* _IHRE AUFGABE_: Schreiben Sie bitte sämtliche Zeilen unten wortgetreu ab und lassen Sie die Bilder dabei weg.

* _VERFÜGBARE ZEILEN_:
^^^^^^^^^^^^^^^^

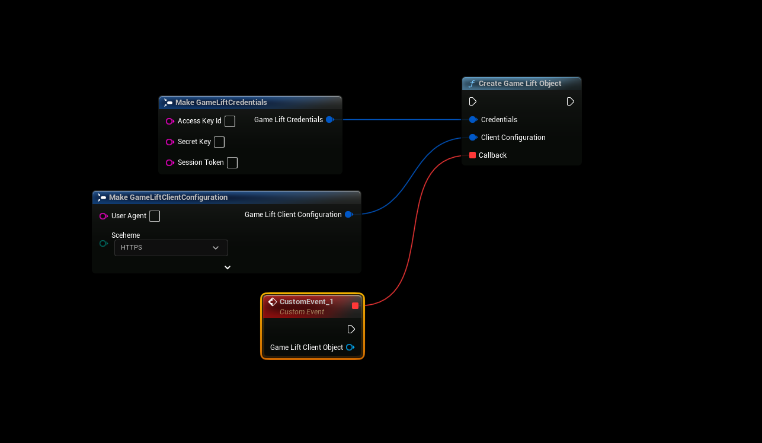Click the Access Key Id input pin
The image size is (762, 443).
pos(170,121)
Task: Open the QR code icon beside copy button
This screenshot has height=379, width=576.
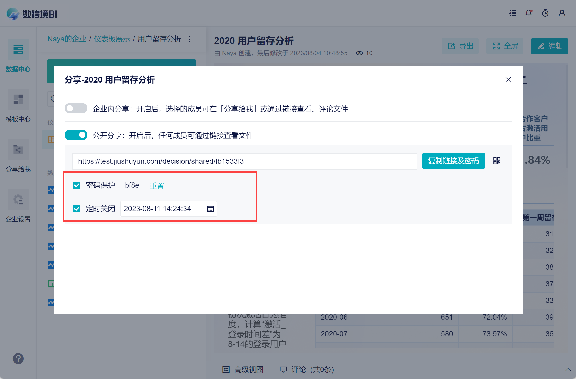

^^^^^^^^^^^^^^^^

* _SCHRIFTLICHE ANTWORT_:
Click the Access Key Id input pin
The image size is (762, 443).
pos(170,121)
Task: Open the QR code icon beside copy button
This screenshot has height=379, width=576.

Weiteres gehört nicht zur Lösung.